··· GIVEN DATA ···
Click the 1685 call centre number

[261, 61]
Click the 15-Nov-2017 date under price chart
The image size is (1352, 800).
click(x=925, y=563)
···
:: WHAT IS ASKED ::
Convert the rows above into a Markdown table with two columns, No. and Text, numbering each row and omitting the blank ones.

:: WRITTEN SOLUTION ::
| No. | Text |
|---|---|
| 1 | Click the 1685 call centre number |
| 2 | [261, 61] |
| 3 | Click the 15-Nov-2017 date under price chart |
| 4 | The image size is (1352, 800). |
| 5 | click(x=925, y=563) |